● **TASK**
Nothing but the lines from the one containing "This screenshot has height=841, width=1896." through the end of the entries below should be set down, each exactly as written.

Entries taken from a collection:
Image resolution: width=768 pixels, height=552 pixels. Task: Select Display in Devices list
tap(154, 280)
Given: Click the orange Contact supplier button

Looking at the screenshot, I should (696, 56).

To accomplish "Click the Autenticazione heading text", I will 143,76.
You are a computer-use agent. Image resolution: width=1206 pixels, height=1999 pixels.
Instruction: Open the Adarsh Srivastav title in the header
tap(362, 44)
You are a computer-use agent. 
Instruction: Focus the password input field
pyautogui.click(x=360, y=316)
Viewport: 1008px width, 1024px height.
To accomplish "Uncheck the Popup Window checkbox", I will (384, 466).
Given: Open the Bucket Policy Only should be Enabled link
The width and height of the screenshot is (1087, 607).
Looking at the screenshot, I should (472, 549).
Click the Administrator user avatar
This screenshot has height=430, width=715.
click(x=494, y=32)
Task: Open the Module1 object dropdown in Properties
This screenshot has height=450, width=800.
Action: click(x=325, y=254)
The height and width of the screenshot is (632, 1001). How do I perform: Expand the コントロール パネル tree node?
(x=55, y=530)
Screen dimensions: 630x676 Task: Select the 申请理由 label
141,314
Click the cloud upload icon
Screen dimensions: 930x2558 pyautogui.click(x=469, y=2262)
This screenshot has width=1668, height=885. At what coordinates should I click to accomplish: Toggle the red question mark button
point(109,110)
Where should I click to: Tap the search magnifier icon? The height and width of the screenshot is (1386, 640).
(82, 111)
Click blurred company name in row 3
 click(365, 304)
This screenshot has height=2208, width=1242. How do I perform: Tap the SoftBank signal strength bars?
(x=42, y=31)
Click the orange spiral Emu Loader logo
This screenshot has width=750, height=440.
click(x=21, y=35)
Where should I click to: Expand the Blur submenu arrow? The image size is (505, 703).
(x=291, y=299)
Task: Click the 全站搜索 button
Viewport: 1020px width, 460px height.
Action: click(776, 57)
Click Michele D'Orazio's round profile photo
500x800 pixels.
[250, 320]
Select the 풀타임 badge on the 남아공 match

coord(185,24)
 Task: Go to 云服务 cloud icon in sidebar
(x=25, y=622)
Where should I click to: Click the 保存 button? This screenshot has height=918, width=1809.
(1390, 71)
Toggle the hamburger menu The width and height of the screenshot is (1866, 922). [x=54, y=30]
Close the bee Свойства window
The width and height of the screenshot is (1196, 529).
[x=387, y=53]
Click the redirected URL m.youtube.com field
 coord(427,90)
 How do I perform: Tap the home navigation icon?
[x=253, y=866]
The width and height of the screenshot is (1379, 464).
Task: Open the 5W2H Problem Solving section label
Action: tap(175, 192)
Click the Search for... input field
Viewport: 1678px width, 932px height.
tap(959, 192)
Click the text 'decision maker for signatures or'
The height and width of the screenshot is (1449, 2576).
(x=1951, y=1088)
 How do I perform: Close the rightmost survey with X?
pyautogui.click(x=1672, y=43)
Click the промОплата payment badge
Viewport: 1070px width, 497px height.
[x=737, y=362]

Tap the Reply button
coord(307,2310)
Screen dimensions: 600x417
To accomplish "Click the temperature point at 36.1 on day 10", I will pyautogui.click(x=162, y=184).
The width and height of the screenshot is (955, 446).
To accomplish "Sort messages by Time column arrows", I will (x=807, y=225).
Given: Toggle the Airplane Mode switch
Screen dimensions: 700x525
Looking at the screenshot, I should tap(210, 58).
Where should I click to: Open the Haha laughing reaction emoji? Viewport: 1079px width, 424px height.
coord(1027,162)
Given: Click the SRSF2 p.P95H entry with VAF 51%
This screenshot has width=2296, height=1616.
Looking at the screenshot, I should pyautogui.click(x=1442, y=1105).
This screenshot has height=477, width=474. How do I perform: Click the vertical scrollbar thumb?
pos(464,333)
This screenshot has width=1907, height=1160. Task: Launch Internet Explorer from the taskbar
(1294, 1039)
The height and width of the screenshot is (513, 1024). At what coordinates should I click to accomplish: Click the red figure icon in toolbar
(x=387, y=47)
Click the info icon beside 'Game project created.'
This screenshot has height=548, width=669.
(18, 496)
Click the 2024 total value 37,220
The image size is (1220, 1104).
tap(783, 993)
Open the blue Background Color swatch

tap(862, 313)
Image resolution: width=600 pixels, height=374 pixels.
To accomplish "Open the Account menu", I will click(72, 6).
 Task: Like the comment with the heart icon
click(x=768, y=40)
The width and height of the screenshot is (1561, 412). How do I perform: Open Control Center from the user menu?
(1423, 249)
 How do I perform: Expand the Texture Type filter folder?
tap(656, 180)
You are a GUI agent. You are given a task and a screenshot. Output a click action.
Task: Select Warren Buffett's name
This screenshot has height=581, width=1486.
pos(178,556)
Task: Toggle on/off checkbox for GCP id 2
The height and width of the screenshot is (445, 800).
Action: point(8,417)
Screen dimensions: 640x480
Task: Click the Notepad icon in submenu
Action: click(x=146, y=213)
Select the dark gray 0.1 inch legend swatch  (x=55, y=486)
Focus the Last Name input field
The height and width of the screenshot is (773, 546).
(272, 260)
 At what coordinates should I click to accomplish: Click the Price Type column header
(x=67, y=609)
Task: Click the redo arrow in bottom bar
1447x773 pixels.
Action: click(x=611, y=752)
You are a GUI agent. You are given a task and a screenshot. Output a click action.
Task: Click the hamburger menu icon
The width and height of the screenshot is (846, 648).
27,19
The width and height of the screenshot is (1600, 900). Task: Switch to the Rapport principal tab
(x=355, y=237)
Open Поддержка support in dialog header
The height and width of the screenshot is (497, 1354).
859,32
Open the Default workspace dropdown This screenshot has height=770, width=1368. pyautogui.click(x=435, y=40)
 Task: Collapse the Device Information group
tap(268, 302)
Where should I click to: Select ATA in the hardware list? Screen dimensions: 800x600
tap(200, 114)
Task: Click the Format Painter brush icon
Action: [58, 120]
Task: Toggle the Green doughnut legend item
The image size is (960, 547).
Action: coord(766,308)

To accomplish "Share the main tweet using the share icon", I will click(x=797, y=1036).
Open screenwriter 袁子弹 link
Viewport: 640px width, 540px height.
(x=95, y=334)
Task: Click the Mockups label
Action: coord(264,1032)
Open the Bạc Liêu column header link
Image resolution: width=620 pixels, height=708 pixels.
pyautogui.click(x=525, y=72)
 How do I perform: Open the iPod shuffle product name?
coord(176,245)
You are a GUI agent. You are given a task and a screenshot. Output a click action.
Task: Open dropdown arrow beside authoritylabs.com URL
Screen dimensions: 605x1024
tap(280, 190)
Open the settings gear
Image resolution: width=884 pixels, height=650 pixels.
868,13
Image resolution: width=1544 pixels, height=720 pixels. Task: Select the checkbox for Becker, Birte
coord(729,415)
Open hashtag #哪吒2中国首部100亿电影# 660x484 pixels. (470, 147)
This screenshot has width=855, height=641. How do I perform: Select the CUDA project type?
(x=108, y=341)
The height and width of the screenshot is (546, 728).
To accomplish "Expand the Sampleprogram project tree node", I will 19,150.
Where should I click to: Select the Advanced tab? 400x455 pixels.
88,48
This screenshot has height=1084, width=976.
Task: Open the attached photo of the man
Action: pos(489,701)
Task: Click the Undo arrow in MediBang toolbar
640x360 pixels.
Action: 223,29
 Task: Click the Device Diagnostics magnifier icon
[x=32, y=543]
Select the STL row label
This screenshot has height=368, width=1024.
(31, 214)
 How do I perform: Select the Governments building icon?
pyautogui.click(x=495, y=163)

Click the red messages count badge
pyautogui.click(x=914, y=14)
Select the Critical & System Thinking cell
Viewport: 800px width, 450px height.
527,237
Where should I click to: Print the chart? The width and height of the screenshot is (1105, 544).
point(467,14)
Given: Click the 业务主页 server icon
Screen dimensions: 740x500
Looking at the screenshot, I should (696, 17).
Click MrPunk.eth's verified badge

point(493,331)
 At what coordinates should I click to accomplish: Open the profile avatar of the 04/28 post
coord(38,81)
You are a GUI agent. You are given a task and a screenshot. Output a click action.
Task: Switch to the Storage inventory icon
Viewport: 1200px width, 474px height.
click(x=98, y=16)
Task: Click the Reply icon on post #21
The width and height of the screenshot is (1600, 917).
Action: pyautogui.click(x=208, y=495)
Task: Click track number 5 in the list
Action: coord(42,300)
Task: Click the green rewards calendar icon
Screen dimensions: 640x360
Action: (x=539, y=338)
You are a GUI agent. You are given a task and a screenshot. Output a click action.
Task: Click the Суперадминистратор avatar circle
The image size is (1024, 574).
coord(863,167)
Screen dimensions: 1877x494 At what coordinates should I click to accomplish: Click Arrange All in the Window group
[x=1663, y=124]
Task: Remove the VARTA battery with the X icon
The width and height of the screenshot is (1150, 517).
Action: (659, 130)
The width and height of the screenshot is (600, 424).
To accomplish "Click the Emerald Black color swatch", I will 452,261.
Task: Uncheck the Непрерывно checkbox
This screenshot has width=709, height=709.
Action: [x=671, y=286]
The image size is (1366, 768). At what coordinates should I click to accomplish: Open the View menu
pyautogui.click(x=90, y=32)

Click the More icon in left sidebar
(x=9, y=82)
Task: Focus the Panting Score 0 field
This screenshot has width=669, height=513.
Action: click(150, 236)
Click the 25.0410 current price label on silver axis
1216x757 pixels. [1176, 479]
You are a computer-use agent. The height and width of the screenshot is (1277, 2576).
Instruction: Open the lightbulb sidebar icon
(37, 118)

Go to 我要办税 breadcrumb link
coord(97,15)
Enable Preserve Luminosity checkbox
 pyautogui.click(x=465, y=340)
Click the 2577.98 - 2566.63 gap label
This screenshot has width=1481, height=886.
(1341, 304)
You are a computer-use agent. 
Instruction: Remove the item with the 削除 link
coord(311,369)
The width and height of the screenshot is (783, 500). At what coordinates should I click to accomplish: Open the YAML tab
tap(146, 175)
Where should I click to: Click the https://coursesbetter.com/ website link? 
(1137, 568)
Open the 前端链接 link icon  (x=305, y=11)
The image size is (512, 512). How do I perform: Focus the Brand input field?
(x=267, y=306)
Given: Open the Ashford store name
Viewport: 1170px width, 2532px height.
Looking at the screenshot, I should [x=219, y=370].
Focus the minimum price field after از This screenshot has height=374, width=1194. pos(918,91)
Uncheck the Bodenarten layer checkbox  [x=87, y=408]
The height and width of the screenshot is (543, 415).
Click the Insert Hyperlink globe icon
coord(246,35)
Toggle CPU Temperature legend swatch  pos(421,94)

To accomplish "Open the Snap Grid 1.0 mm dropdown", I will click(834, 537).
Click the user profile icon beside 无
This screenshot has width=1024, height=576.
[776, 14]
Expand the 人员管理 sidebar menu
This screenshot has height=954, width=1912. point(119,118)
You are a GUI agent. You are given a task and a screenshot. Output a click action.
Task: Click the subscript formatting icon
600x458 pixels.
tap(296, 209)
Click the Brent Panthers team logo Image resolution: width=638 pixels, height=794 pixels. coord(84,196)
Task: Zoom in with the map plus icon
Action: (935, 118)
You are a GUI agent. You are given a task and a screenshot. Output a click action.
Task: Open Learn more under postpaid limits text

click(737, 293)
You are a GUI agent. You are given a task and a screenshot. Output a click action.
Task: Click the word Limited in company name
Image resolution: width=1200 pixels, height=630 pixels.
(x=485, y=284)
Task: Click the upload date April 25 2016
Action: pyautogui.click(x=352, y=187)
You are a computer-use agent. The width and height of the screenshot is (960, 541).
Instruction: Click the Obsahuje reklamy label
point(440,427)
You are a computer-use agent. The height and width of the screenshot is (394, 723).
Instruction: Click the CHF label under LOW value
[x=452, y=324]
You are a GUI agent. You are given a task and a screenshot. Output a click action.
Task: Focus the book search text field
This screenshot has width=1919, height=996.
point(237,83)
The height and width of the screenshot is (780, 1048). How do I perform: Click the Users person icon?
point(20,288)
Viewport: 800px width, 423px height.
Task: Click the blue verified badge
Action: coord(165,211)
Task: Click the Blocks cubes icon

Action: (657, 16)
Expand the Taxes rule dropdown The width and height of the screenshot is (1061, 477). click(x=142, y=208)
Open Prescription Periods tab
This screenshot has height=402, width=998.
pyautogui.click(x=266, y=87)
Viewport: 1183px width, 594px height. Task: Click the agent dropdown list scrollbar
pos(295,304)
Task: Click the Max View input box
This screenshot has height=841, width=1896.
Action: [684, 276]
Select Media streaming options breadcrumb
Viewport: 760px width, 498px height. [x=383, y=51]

● **OUTPUT FOR THIS TASK**
This screenshot has height=841, width=1896.
Action: [684, 276]
Select Media streaming options breadcrumb
Viewport: 760px width, 498px height. [x=383, y=51]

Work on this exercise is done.